Thursday, October 09, 2014

Awful Auntie is fastest selling 2014 hardback


  • David Walliams' Awful Auntie is the fastest selling hardback published in 2014 after selling 100,000 copies in just two weeks.
The children's hardback, which has also been enthusiastically received critically, holds the top spot for a second week with 52,750 copies, the highest seven day sales tally for a number one so far this year and up 8.5% in volume week on week. The lift pushed the author's sales tally for 2014 over the 800,000 mark across all physical editions of his books and means Walliams has so far been worth £4.3m to booksellers in the UK this year.

Awful Aunties' success surpasses records set by the paperback edition of Dan Brown's Inferno (Corgi), which took three weeks to pass the 100,000 benchmark back in May and also held the previous to figure for a number one this year with 51,749 week ending 17th May.
Eight hardbacks have achieved sales of more than 100,000 copies in the UK so far this year, half of which were published in 2014 including Egmont's Minecraft Construction and Combat Handbooks (431,428 and 372,552 copies sold to date respectively), BBC's Mary Berry Cooks (251,498 copies) and Walliams latest bestseller. Demon Dentist, the author's previous bestseller and the Top 50's number one title in the same week last year has also sold over 100,000 copies in hardback this year taking its overall sales tally to 490,727.

For a second week in a row, the TCM grew week on week. In the biggest week for book sales so far this year. 3.4m books registered through Nielsen BookScan for a combined value of nearly £31m, up 12.3% in value on the previous week and up 0.5% on the same week last year.
In addition to Awful Auntie, there were strong performances across Fiction, Biography, Food & Drink and academic subjects.

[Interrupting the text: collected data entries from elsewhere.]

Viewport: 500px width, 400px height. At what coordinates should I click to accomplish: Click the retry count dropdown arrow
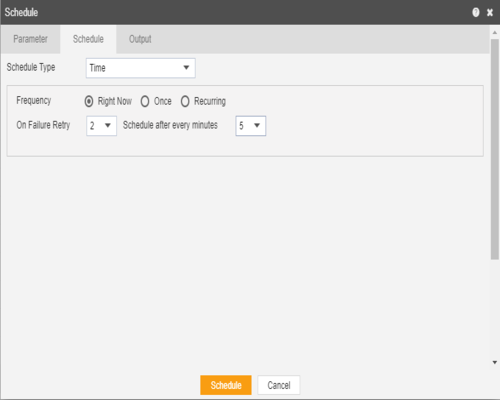coord(108,125)
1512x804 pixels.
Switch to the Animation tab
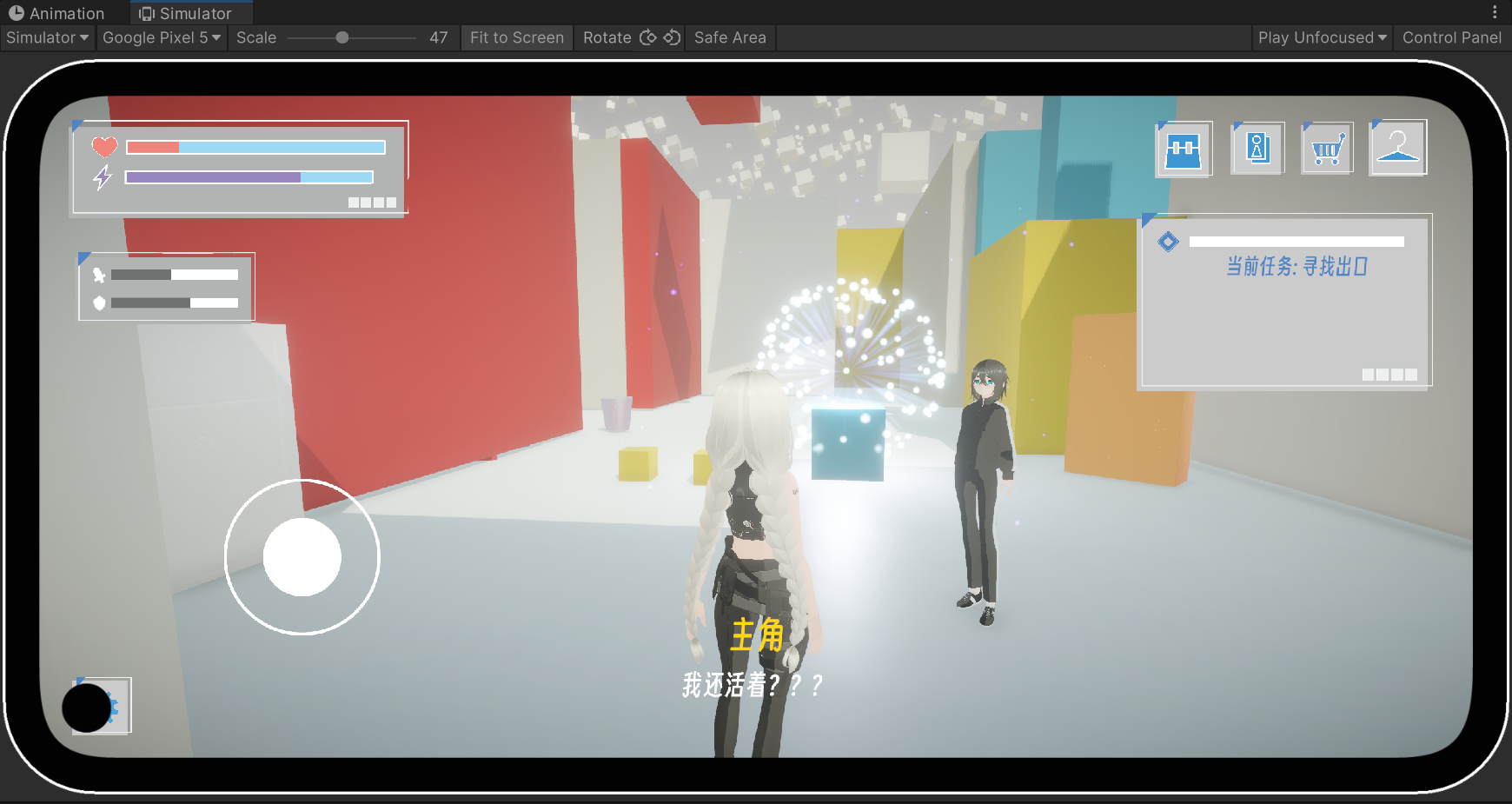point(57,13)
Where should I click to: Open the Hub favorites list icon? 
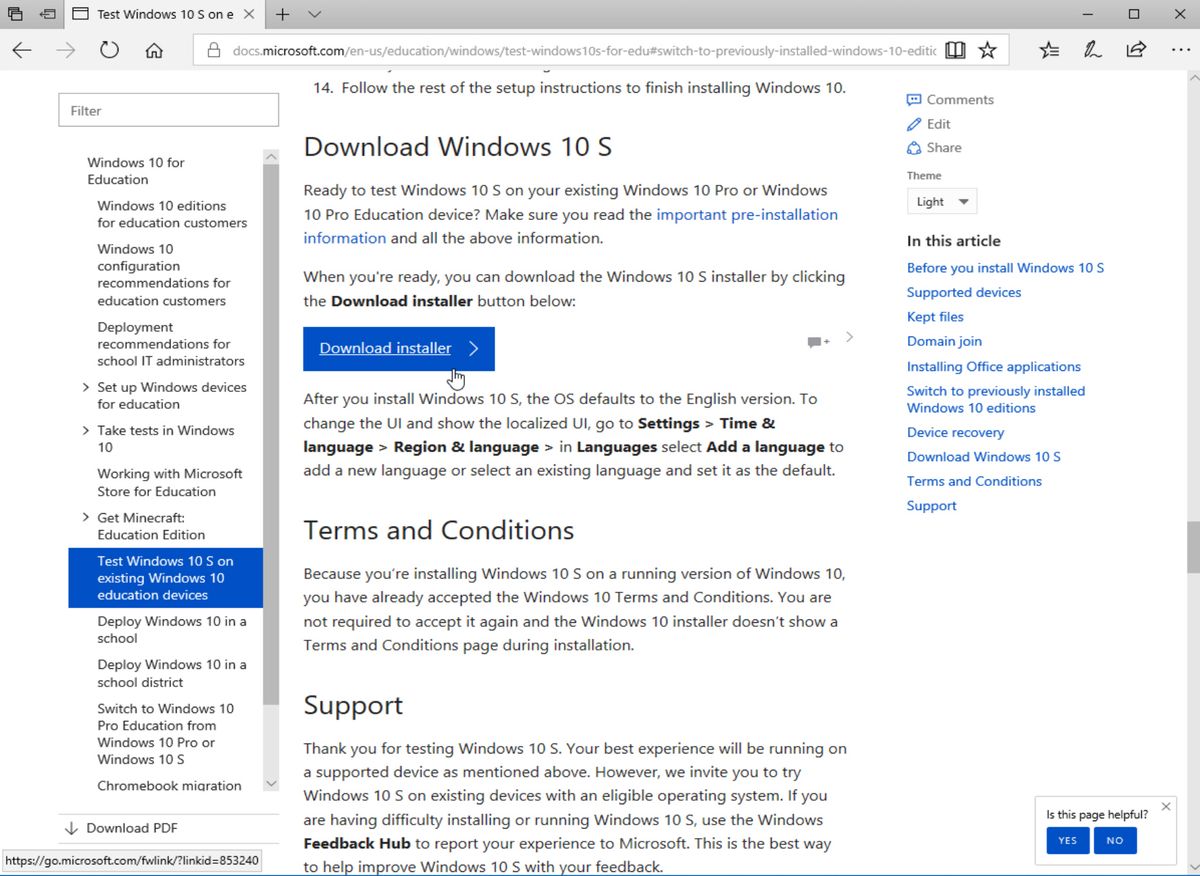click(1048, 49)
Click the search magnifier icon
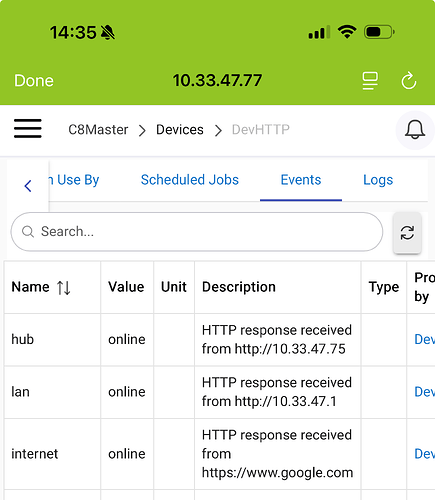Screen dimensions: 435x500 [x=28, y=232]
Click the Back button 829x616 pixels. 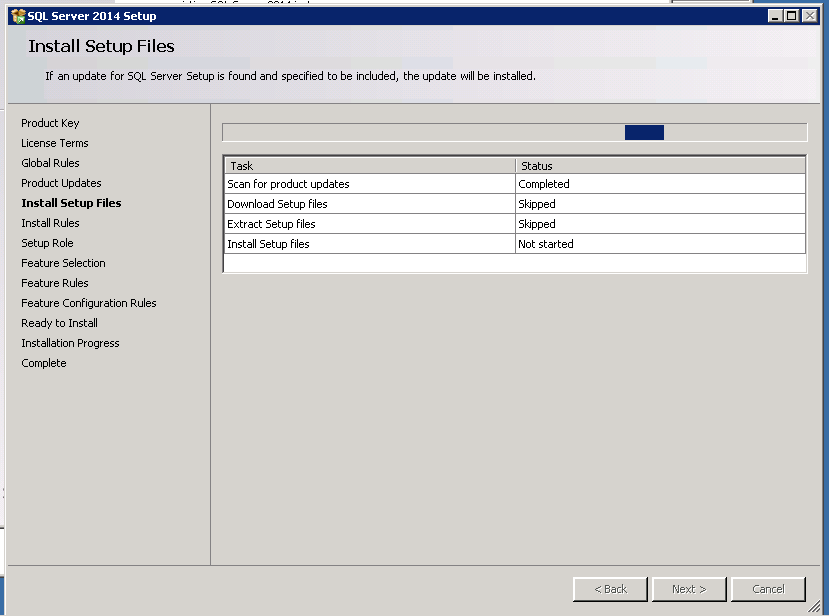coord(610,589)
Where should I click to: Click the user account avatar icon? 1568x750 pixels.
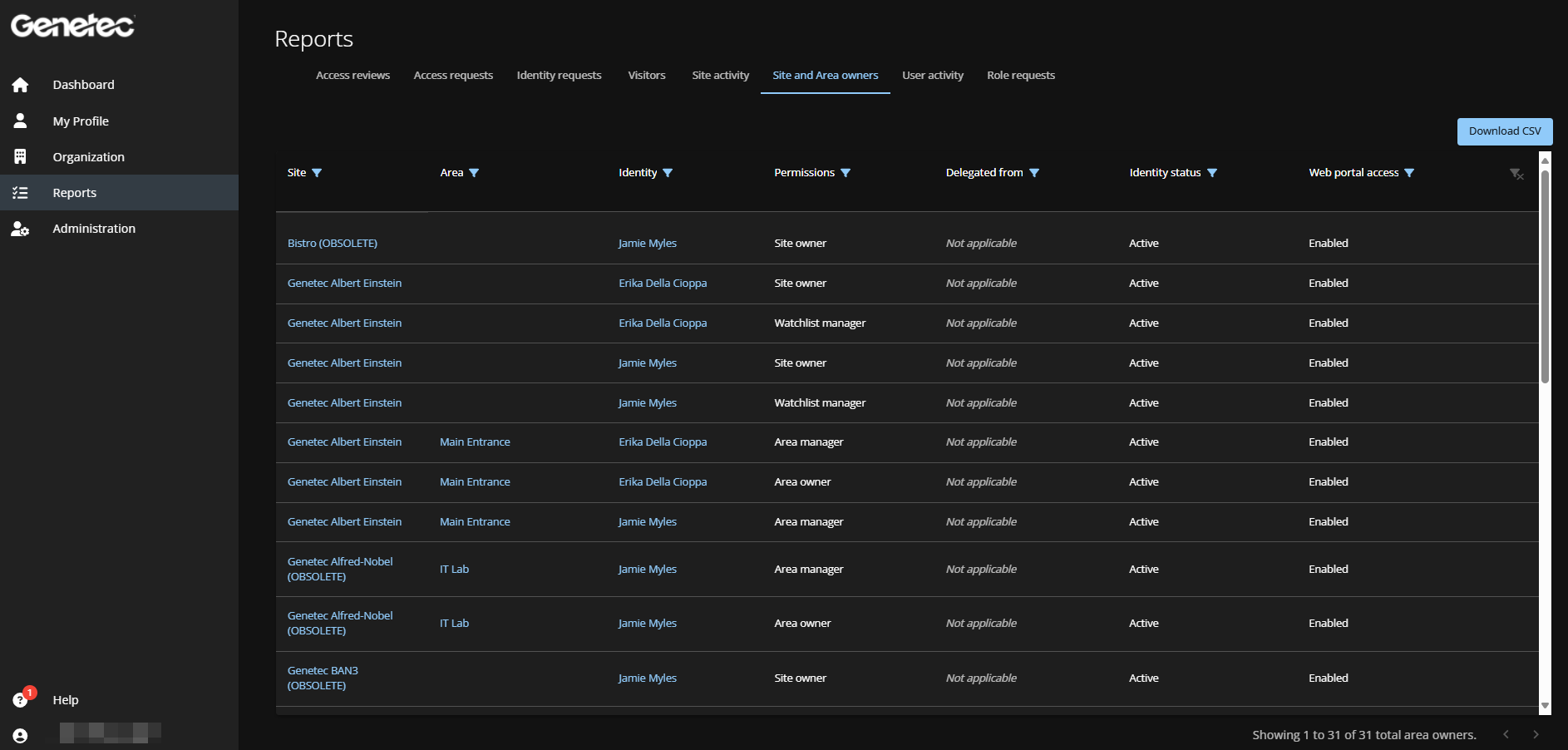click(20, 735)
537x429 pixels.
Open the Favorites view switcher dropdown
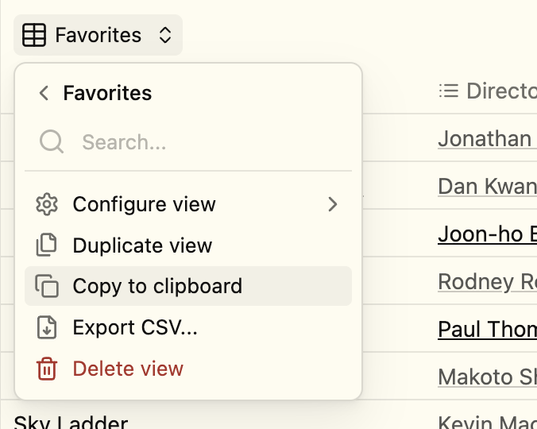pyautogui.click(x=98, y=35)
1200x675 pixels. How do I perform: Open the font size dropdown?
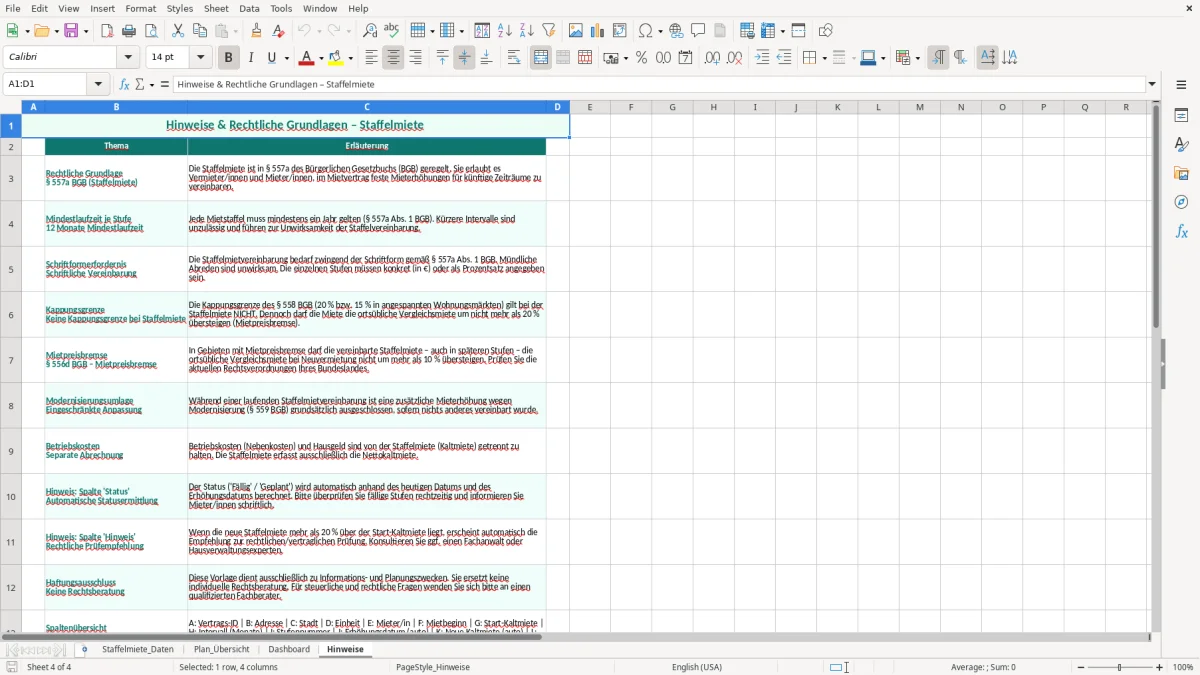point(200,58)
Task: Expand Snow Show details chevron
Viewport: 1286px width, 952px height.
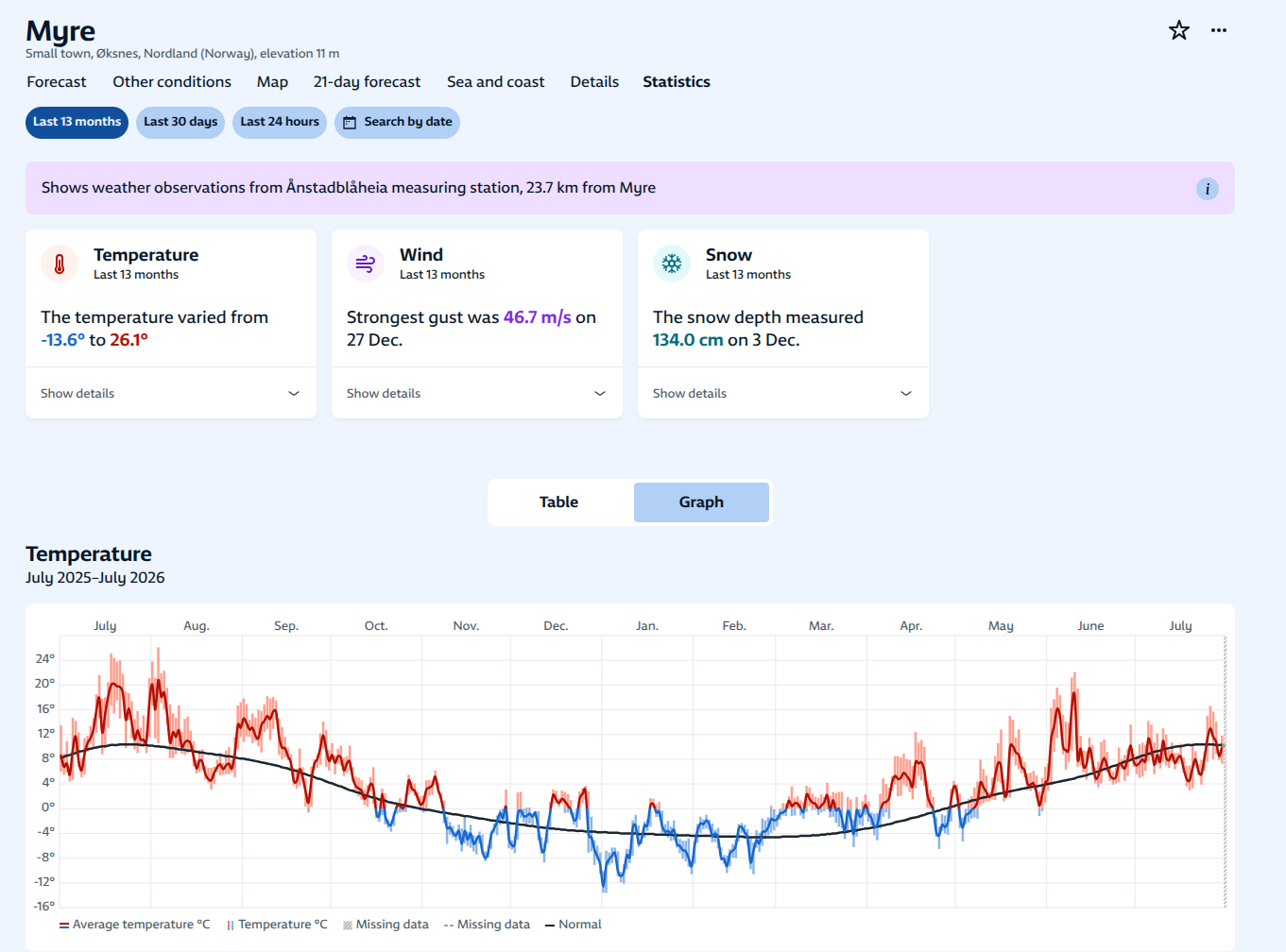Action: click(x=906, y=394)
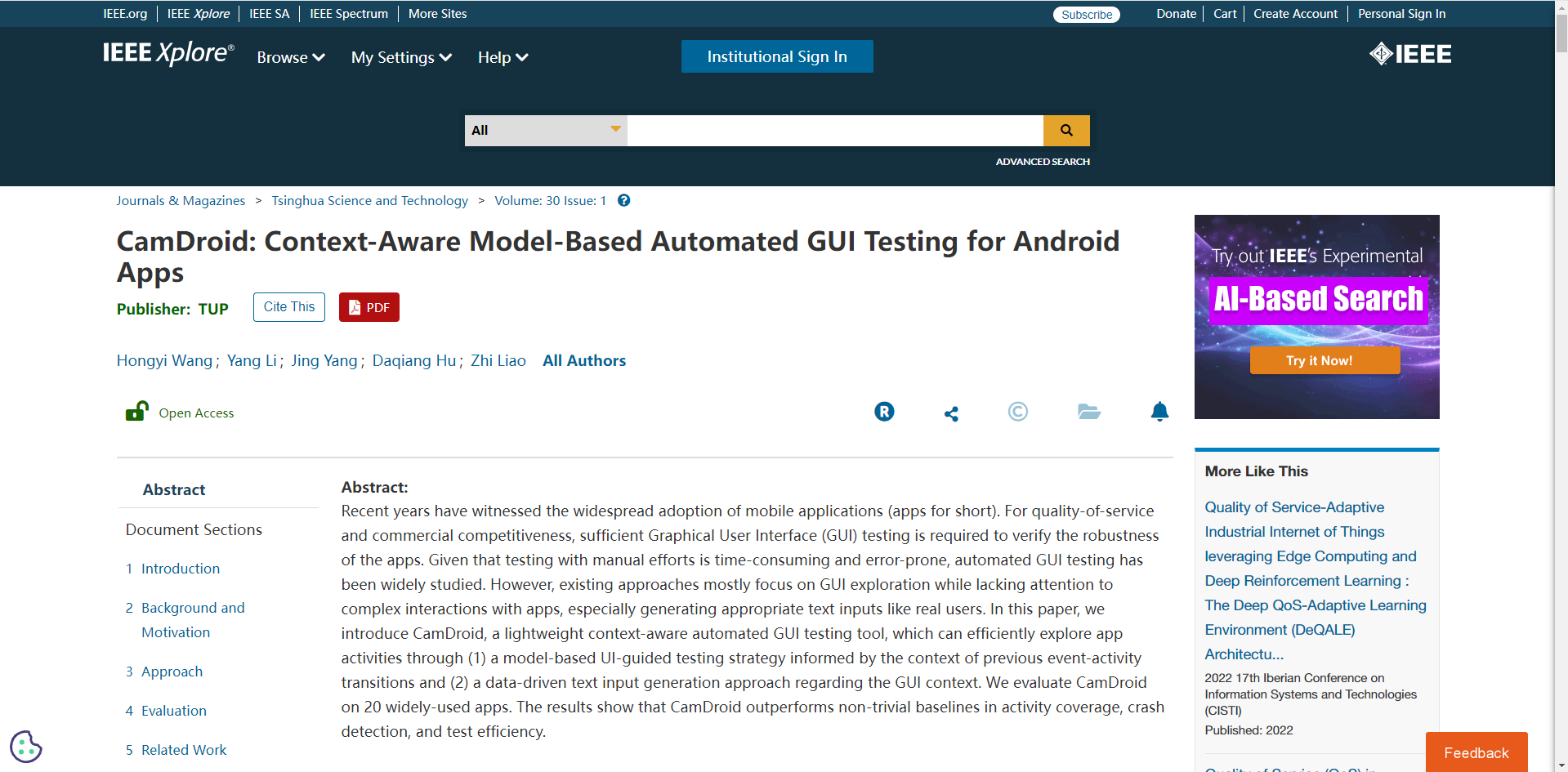Expand the My Settings dropdown
The height and width of the screenshot is (772, 1568).
tap(401, 58)

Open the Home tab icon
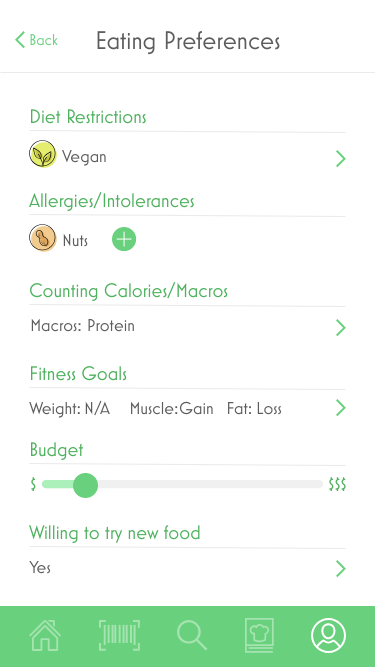coord(45,635)
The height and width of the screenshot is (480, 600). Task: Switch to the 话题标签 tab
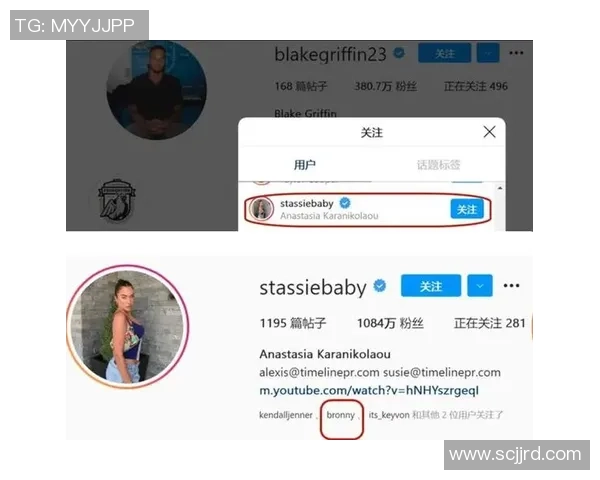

David Nicholls' Us (Hodder), the follow-up to his 1.7-million-copy selling One Day, was the highest Fiction new entry, debuting at number one in Original Fiction and number five in the Top 50 selling 13,925 copies, the third highest debut for an Original Fiction topseller so far this year behind Robert Galbraith's The Silkworm (Sphere) and Lee Child's Personal (Bantam Press).

The film adaptation of Gillian Flynn's Gone Girl (Phoenix) opened in cinemas last Friday and sales climbed substantially week on week with the standard and film tie-in editions of the thriller selling 46,259 copies, up 66% on the previous week.

Jeffery Deaver's The October List (Hodder), a new entry at seven in the paperback Fiction chart joins Jane Shemilt's Daughter (Penguin) as another successful thriller  to feature mother's in desperate situations, attempting to discover the whereabouts of their daughters. It sold 7,017 copies last week.
In hardback Non-fiction, Stephen Fry climbs six places this week to claim first place with his third collection of memoirs. More Fool Me (Michael Joseph) sold 14,819 in its first full week of sales and was up 255% in volume week on week.

There were no changes to the top five in paperback Non-fiction with Alfie Deyes' The Pointless Book (Blink) remaining at number one for a fifth week.